Cluster mempool definitions & theory

Oh, actually, I think you want the smallest ones last, if anything? (Or is my guess for getting mildly better performance out of greedy knapsack selection off the mark?)

Is this about optimising for the last few transactions in a block, or choosing a canonical ordering so there’s less uncertainty/ambiguity, or something else?

You can’t get a strictly unique “perfect” linearisation, since if you have txs A, B, C, C spending A and B, and A,B having equal fee and size, but lower feerate than C, then [ABC] and [BAC] are equally good linearisations. You could break the tie by resorting to your arbitrary order R_2, of course, but that’s still picking a winner arbitrarily…

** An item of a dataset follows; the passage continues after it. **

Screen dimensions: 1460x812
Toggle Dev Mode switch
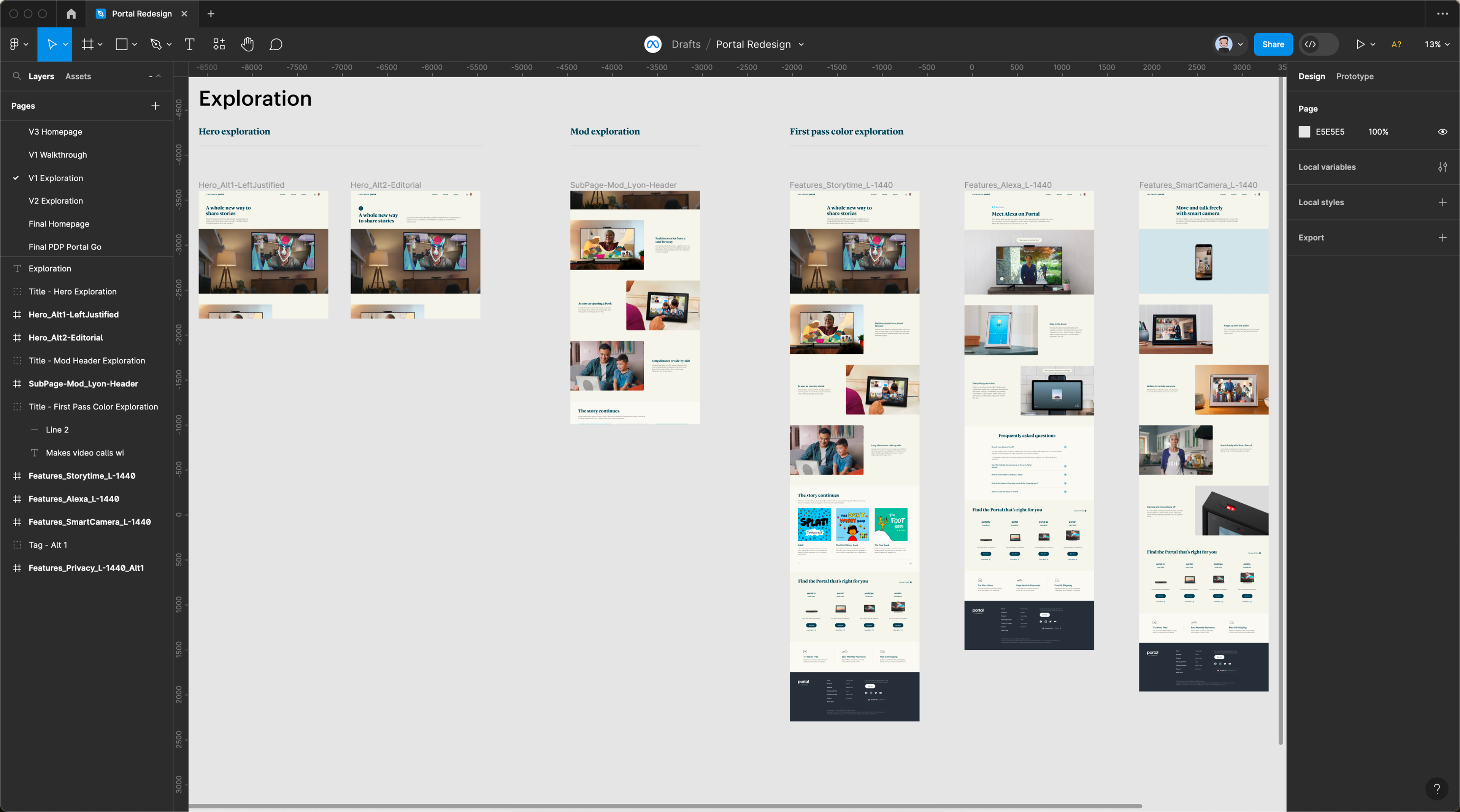(1318, 44)
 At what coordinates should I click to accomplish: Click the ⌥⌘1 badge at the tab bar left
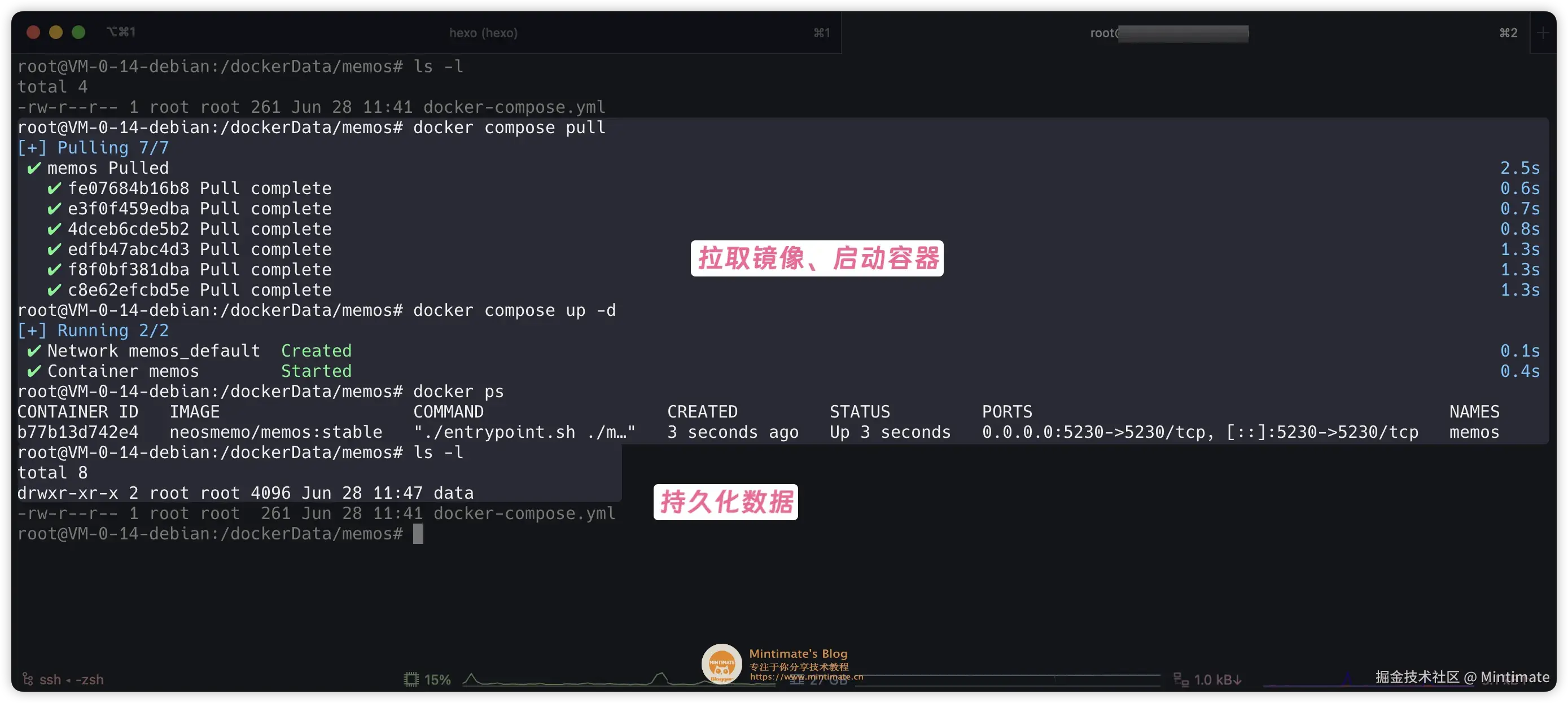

Your definition of opt seems weird? Shouldn’t that just be \operatorname{opt}(G) = L_G + \operatorname{opt}(G \setminus S_G) where S_G is the highest-feerate subset of G and L_G is the first valid linearisation of S_G?

I would have proven the uniqueness claim non-constructively: set f(L) = |\{L_2 | L \ge L2\}|. Pick a linearisation L_x where f(L_x) \ge f(L) for all L. If this value equals the count of all linearisations, then L_x \ge L for all L, so L_x is an optimal linearisation. If it’s not the case, then there is some L_y where L_x \not\ge L_y, so calculate L_z = \operatorname{merge}(L_x, L_y) which gives us L_z \ge L_x but also L_z \ge L_y. But for any L where L_x \ge L, L_z \ge L by transitivity, so f(L_z) \gt f(L_x) which contradicts our choice of L_x.